### [Work instruction]
Your job is to return every line in the data holding the string "agent".

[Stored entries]
● ● ● ●
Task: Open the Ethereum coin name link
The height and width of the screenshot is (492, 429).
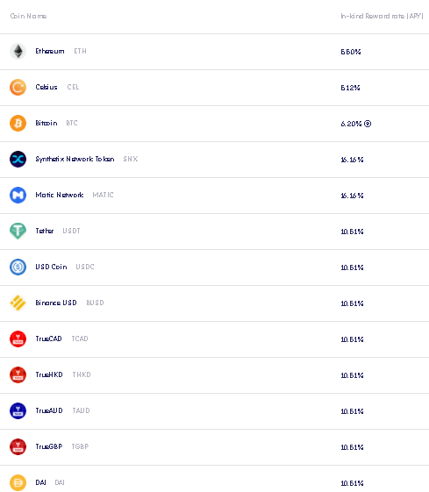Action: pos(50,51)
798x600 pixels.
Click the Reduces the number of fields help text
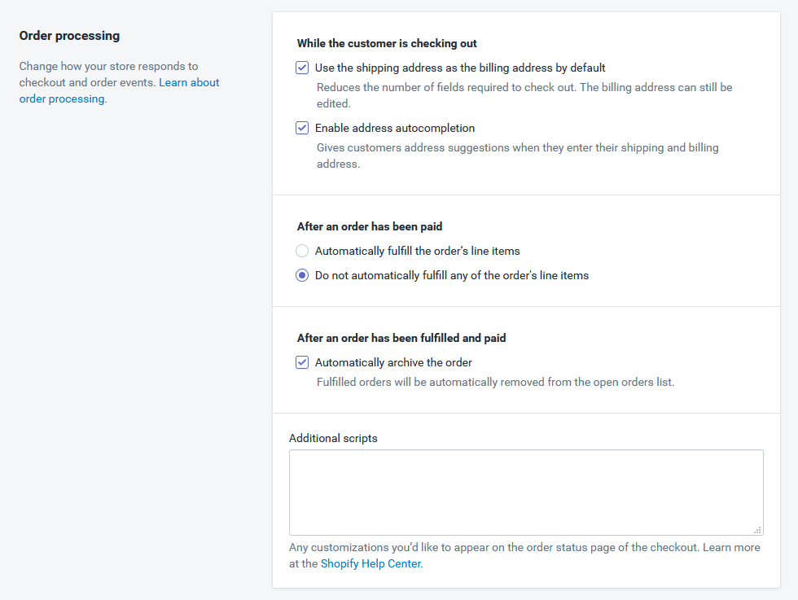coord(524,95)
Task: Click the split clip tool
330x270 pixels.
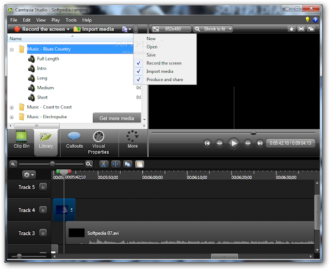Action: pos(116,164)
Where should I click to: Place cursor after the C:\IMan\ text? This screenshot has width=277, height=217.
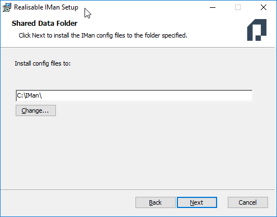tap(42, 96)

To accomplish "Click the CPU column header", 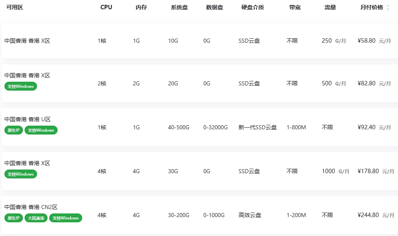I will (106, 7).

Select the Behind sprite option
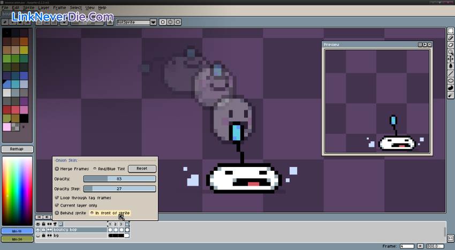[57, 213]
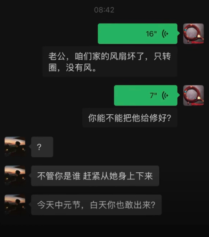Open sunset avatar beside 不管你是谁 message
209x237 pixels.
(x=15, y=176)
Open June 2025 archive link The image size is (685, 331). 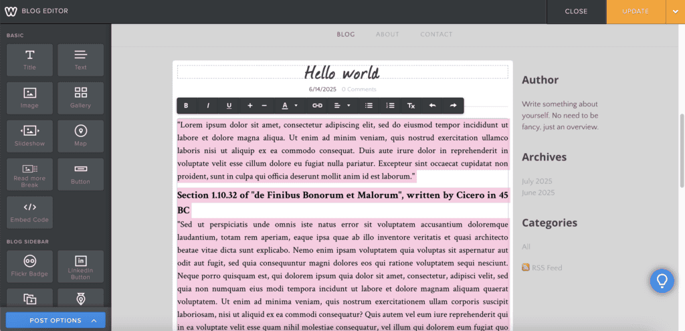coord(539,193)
● ● ● ●
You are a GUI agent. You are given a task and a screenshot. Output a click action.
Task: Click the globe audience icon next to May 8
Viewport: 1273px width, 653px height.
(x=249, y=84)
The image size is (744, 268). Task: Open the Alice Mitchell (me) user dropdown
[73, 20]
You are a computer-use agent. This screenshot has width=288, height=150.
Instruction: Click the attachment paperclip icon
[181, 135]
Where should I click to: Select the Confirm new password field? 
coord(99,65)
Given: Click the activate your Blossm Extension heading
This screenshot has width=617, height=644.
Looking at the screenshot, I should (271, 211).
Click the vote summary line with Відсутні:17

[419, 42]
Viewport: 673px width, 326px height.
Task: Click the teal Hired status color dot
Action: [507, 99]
● ● ● ●
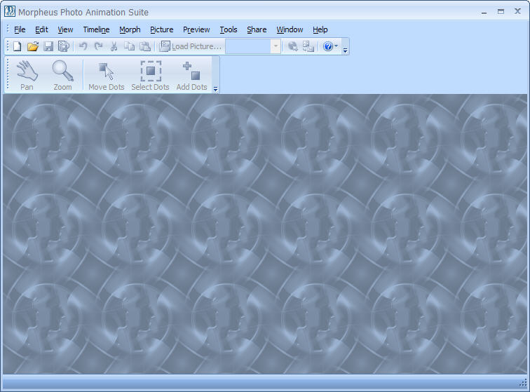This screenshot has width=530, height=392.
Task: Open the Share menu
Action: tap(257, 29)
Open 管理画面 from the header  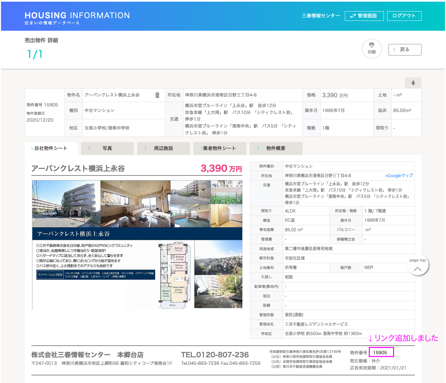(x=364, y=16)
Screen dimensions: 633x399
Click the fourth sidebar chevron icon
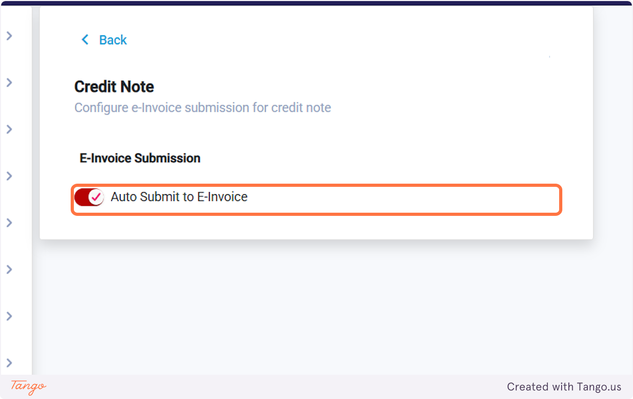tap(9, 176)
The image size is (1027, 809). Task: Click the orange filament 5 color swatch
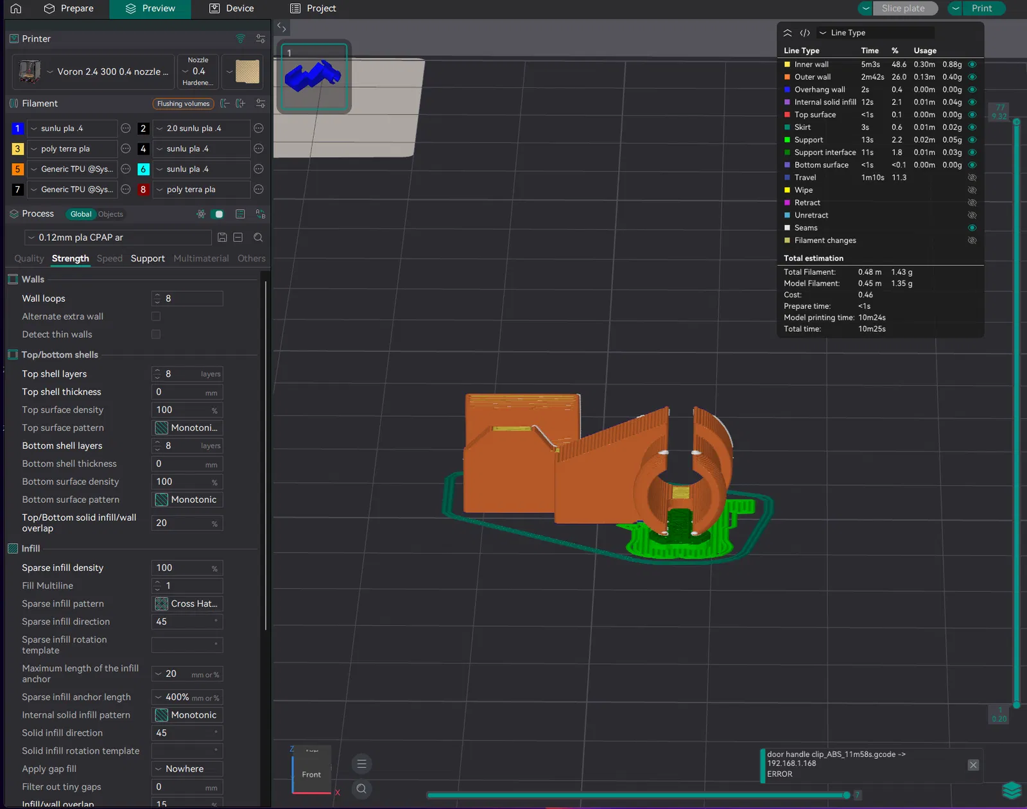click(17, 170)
● ● ● ●
### [Written solution]
You are a GUI agent. You are given a task and a screenshot. Output a click action.
You are a computer-use agent. This screenshot has width=288, height=150.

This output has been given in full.